DESCRIPTION OF THE TASK
The reply should hold every line of the data below, unchanged, and none of the pictures.

···

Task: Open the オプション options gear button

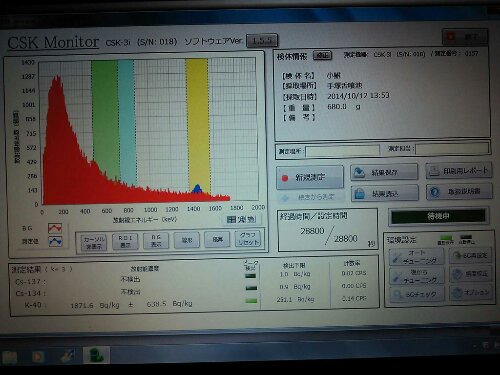Action: pyautogui.click(x=471, y=293)
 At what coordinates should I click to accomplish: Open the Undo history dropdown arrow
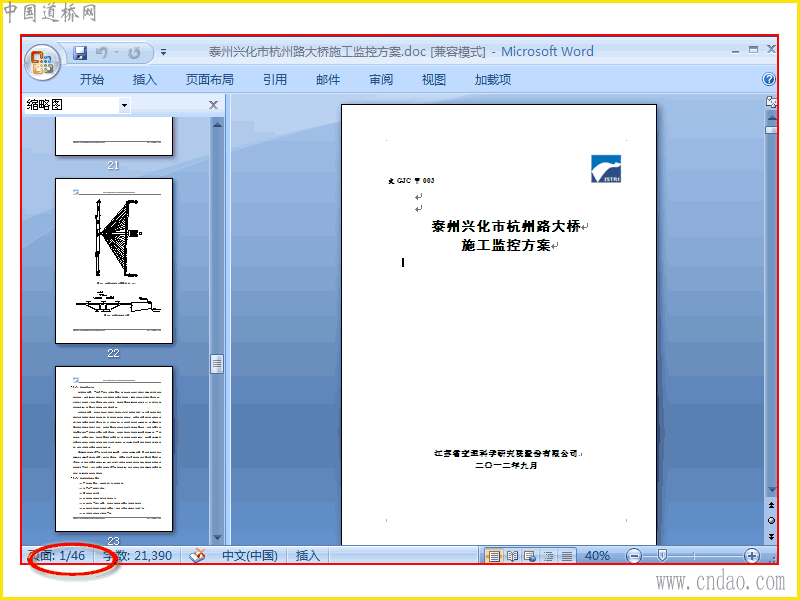(116, 53)
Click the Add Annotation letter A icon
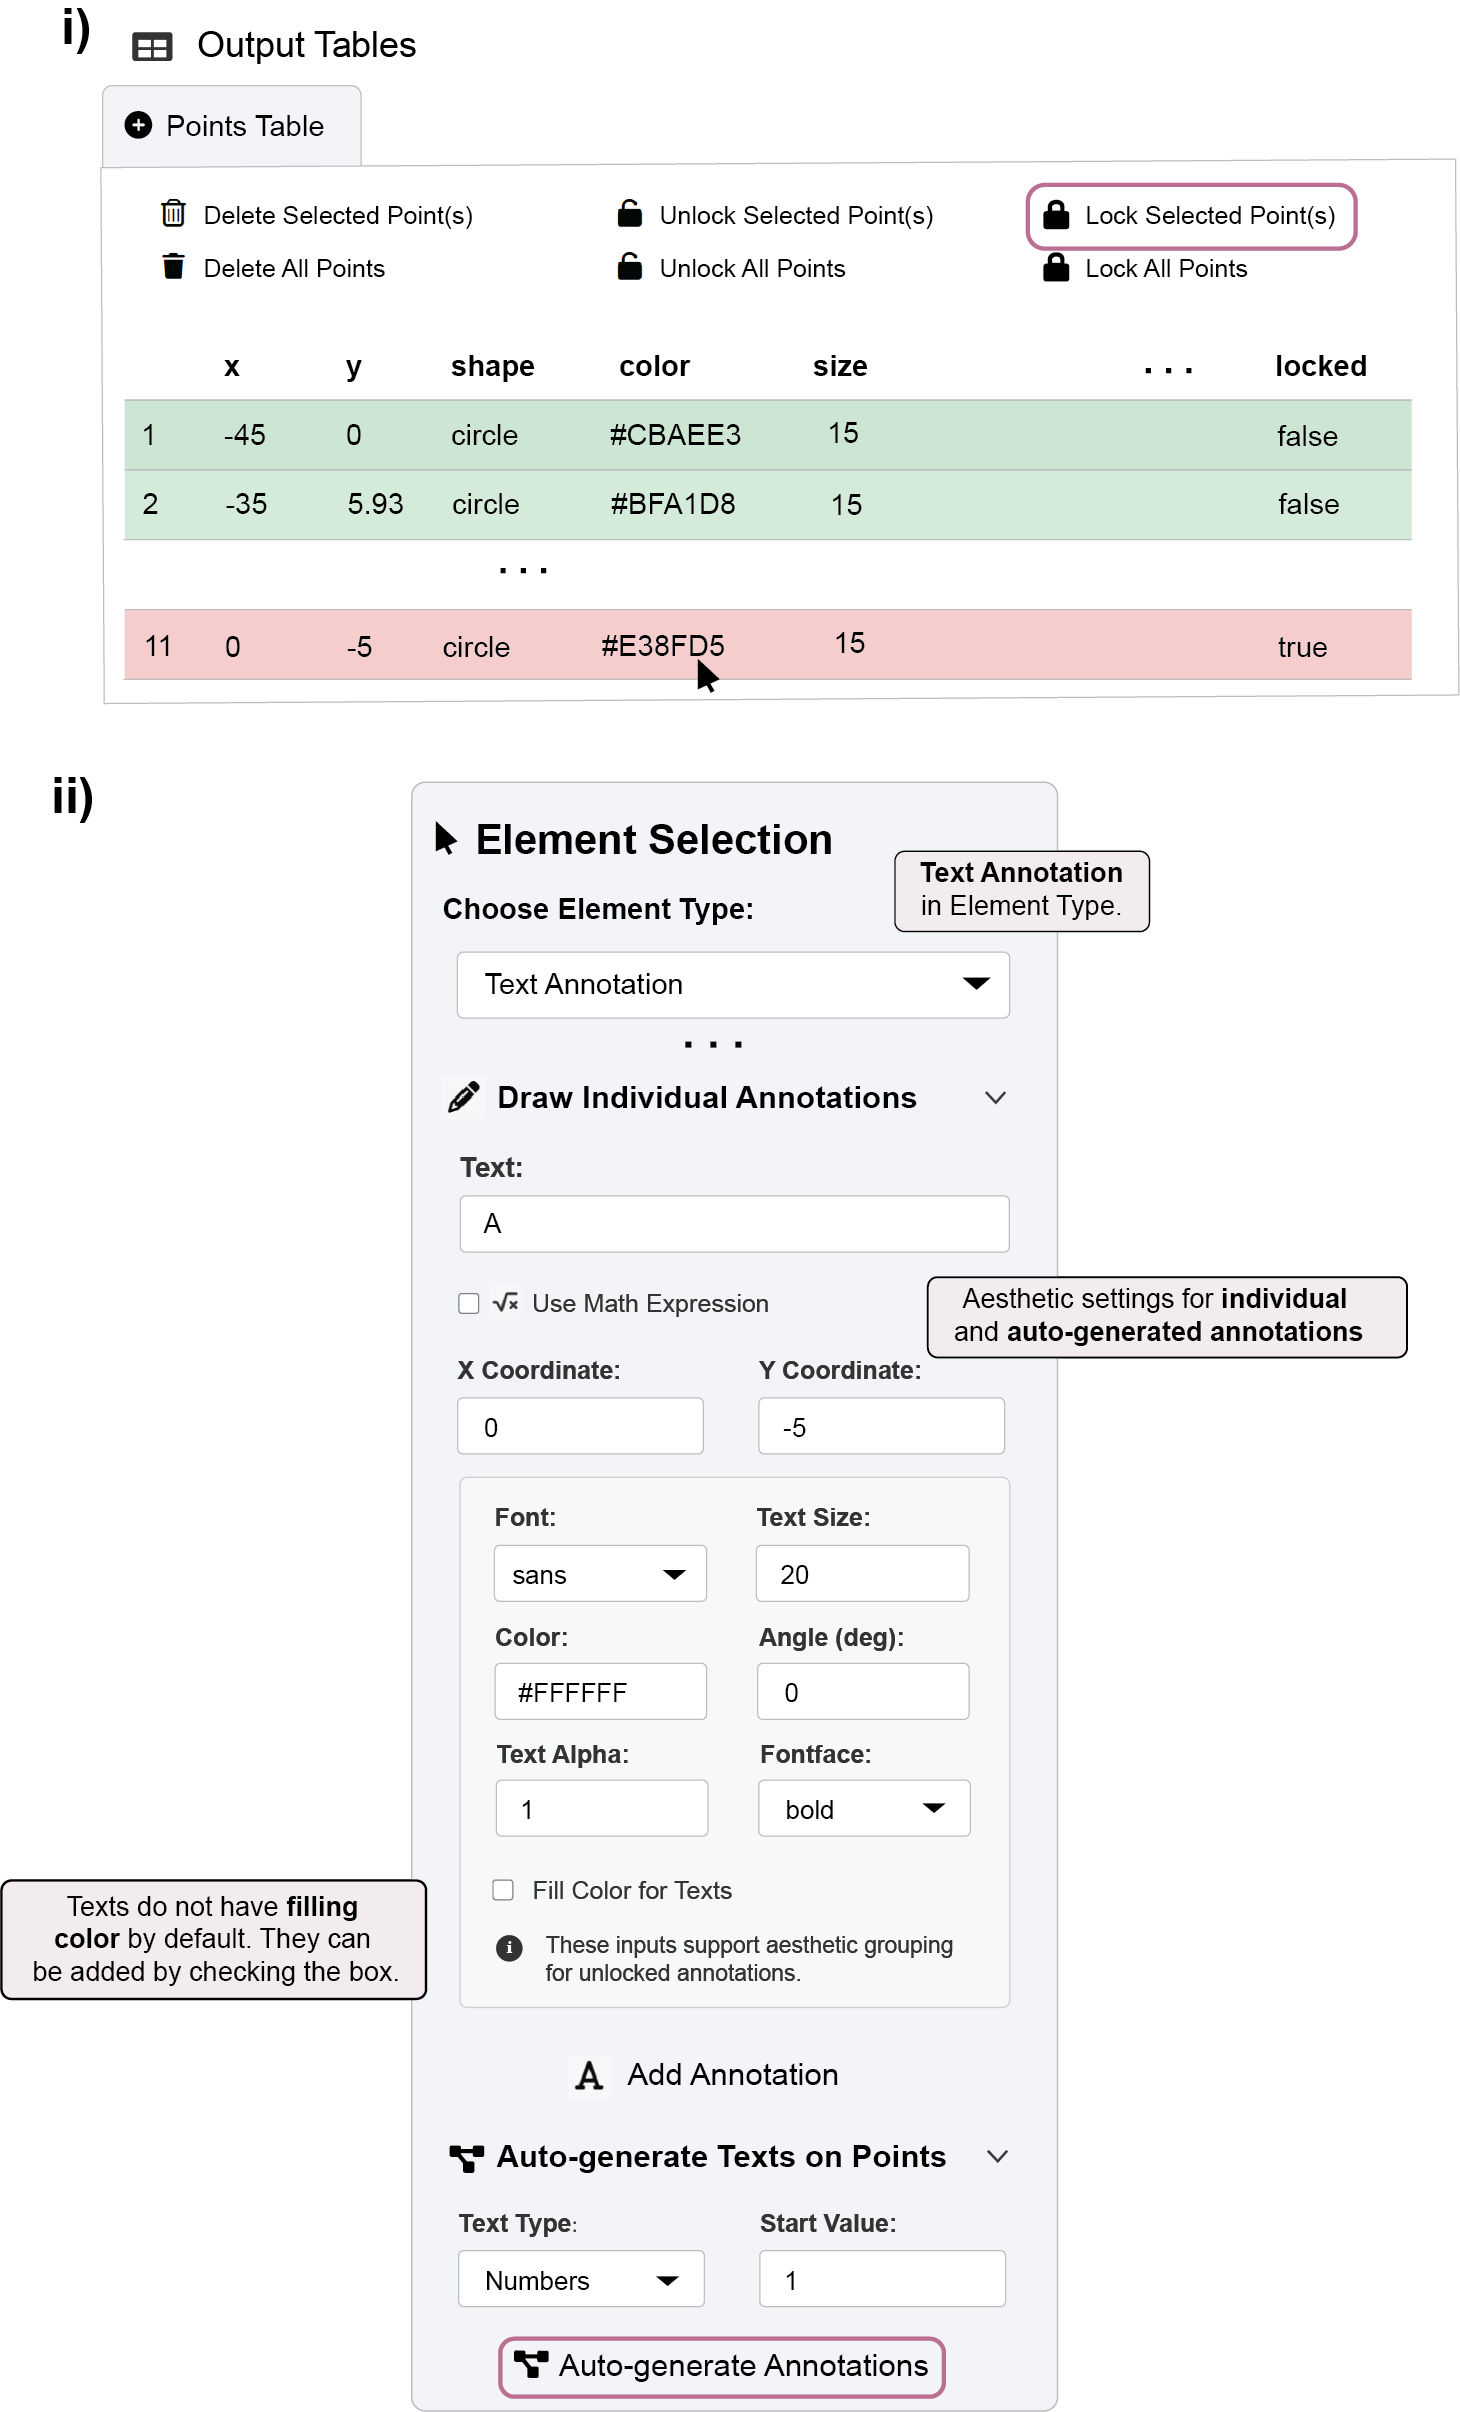Viewport: 1460px width, 2412px height. coord(589,2076)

···

ANSWER TO THIS EXERCISE
Task: Open the オプション options gear button

Action: pyautogui.click(x=471, y=293)
 At what coordinates should I click to accomplish: Open the Undo history dropdown arrow
(116, 53)
Click the Add Annotation letter A icon
Viewport: 1460px width, 2412px height. coord(589,2076)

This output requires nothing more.